= TASK TO CARRY OUT =
Search the material below for the string "agent". Return every line that holds it.

---+---

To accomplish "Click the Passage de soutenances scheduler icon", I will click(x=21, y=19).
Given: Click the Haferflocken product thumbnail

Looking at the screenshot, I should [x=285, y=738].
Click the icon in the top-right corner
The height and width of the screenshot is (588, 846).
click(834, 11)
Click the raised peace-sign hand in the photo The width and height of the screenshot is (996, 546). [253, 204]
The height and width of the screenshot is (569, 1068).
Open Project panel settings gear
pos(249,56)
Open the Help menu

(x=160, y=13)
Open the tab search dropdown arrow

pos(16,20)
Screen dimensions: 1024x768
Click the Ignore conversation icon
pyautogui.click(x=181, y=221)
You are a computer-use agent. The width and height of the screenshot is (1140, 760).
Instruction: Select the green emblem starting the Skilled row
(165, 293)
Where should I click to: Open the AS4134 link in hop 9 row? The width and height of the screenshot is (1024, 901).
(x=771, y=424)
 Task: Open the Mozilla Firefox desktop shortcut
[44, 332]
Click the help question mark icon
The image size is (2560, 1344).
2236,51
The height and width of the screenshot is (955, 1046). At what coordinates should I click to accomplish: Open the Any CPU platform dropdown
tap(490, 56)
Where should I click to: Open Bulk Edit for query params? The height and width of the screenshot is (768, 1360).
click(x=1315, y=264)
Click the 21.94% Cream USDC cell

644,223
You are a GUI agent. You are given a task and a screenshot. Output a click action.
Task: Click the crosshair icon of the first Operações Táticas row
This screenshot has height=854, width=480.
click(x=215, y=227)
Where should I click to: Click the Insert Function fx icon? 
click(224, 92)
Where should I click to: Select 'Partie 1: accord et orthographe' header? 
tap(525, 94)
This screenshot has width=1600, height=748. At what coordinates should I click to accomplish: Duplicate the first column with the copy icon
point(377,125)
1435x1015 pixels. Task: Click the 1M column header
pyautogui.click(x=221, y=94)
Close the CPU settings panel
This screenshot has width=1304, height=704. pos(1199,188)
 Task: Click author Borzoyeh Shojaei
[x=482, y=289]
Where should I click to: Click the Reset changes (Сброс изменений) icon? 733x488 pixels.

---+---

= SOLUTION FOR THIS TASK =
You are a computer-use agent. The width and height of the screenshot is (1140, 760).
You are a GUI agent. You are given a task and a screenshot. Output a click action.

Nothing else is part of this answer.